## WORK TO BE COMPLETED
Please transcribe exactly, and only, the lines of the data below between the line holding "Shahin (1094, 702)" and the line holding "سامانه جامع تجارت (542, 900)", inclusive.

## RECORDED INFORMATION
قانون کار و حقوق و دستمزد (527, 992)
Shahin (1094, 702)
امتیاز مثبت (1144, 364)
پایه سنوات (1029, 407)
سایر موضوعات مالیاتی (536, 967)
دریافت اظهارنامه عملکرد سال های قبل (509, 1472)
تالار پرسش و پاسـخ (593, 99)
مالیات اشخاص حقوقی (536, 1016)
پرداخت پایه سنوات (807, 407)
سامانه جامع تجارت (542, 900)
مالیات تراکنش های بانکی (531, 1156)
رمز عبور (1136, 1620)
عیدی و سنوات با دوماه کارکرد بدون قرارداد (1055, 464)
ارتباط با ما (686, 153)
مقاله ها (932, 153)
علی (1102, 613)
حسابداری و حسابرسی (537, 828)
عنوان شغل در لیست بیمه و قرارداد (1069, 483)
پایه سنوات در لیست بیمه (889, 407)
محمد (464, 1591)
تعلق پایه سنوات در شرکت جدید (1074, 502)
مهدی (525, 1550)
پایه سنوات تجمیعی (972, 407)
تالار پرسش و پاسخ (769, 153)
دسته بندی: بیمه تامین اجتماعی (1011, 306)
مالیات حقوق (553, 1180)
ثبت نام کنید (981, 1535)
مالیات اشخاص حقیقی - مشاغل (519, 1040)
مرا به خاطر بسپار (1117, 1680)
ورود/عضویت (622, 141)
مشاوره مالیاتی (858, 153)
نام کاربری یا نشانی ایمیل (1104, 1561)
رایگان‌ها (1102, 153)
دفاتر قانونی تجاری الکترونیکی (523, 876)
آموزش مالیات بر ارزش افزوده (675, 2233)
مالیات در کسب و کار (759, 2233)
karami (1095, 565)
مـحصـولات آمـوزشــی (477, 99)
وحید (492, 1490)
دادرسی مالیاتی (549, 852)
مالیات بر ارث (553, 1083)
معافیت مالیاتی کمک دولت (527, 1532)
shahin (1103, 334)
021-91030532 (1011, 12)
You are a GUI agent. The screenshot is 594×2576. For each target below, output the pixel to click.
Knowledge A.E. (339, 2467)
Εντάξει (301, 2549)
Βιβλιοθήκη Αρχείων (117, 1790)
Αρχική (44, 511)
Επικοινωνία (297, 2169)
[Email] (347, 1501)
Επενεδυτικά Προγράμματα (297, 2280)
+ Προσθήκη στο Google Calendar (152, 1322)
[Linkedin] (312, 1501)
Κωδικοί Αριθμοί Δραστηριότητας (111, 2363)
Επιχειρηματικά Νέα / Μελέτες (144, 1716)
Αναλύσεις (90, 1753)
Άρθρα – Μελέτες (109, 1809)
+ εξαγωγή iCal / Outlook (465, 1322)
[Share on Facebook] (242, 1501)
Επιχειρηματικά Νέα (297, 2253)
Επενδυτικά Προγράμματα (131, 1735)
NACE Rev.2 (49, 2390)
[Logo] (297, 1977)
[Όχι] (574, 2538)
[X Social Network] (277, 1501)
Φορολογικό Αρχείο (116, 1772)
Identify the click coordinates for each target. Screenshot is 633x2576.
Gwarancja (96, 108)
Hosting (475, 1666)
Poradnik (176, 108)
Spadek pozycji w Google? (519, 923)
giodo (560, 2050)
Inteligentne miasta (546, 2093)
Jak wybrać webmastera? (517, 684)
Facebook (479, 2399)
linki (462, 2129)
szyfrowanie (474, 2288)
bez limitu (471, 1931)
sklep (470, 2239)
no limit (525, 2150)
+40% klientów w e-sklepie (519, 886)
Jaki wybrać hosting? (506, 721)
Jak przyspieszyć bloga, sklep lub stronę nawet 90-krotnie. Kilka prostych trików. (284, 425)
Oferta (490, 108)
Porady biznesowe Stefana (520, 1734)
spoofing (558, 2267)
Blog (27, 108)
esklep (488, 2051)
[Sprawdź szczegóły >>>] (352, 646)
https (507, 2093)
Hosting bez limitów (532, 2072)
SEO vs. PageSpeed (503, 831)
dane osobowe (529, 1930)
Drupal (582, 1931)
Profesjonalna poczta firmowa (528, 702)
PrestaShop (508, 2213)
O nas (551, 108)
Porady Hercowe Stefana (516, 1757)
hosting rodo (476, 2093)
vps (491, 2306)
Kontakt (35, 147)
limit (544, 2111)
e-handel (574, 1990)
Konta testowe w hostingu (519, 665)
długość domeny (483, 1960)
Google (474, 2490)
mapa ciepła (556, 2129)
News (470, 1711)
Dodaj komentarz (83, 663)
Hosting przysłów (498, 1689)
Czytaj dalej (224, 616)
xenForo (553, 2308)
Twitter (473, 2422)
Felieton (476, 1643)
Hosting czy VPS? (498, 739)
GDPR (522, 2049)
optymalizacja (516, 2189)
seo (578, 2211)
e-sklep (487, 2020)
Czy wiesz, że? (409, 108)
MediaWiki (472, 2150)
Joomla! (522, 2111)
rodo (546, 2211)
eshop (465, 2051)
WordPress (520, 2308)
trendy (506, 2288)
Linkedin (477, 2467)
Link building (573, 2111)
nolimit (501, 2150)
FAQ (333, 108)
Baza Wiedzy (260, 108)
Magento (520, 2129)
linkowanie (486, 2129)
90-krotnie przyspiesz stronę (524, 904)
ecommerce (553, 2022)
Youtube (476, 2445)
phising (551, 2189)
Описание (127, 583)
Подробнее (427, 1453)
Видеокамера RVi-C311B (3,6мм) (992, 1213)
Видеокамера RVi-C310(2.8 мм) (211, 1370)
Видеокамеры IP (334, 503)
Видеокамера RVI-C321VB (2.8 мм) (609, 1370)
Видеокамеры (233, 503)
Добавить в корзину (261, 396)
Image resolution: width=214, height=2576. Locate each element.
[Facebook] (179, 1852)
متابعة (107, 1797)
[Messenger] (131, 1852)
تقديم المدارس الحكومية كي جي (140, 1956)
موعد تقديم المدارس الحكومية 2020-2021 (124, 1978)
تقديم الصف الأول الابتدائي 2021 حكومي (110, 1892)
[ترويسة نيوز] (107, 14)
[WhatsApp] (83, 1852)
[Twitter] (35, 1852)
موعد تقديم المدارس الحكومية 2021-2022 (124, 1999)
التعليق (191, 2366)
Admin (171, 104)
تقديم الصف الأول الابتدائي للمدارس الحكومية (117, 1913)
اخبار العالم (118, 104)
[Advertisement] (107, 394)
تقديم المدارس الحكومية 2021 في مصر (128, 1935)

## OUTPUT OF THE TASK
Shahin (1094, 702)
امتیاز مثبت (1144, 364)
پایه سنوات (1029, 407)
سایر موضوعات مالیاتی (536, 967)
دریافت اظهارنامه عملکرد سال های قبل (509, 1472)
تالار پرسش و پاسـخ (593, 99)
مالیات اشخاص حقوقی (536, 1016)
پرداخت پایه سنوات (807, 407)
سامانه جامع تجارت (542, 900)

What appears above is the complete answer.